▶ [WRITTEN TASK] Convert these lines into a numbered list, skipping any blank lines and leaving out the pictures.

▶ [GIVEN DATA]

____

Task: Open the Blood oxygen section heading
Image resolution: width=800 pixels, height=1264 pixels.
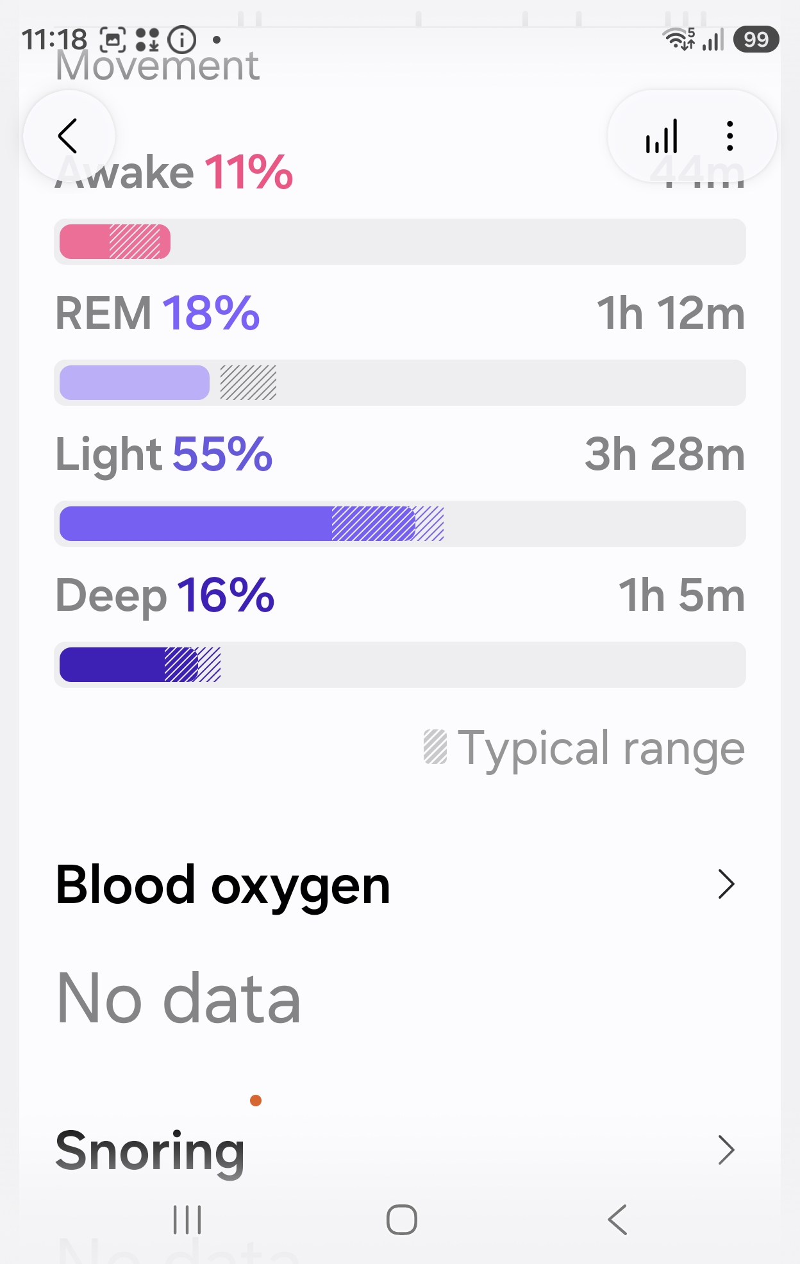Action: (222, 885)
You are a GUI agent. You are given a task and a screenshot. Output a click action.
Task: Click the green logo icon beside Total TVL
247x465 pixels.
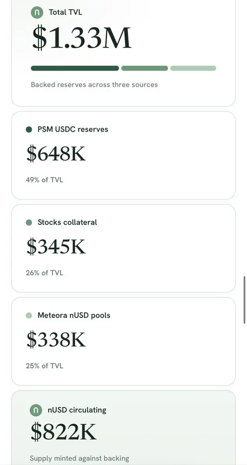pos(37,12)
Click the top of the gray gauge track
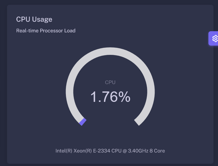218x166 pixels. coord(110,51)
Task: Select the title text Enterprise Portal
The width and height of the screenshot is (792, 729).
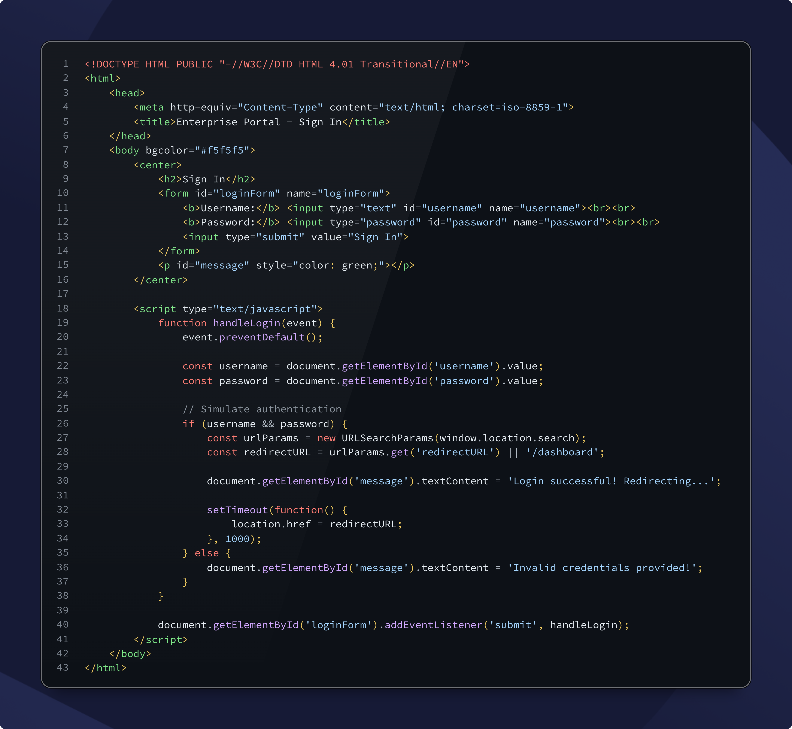Action: tap(227, 122)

____

▶ [SOLUTION BELOW]
1. Task: Open the Blood oxygen section heading
2. Image resolution: width=800 pixels, height=1264 pixels.
3. Action: (222, 885)
4. You are a GUI agent. You are given a task and a screenshot. Output a click action.
5. Task: Click the green logo icon beside Total TVL
6. 247x465 pixels.
7. pos(37,12)
8. Click the top of the gray gauge track
9. 218x166 pixels. coord(110,51)
10. Task: Select the title text Enterprise Portal
11. The width and height of the screenshot is (792, 729).
12. Action: tap(227, 122)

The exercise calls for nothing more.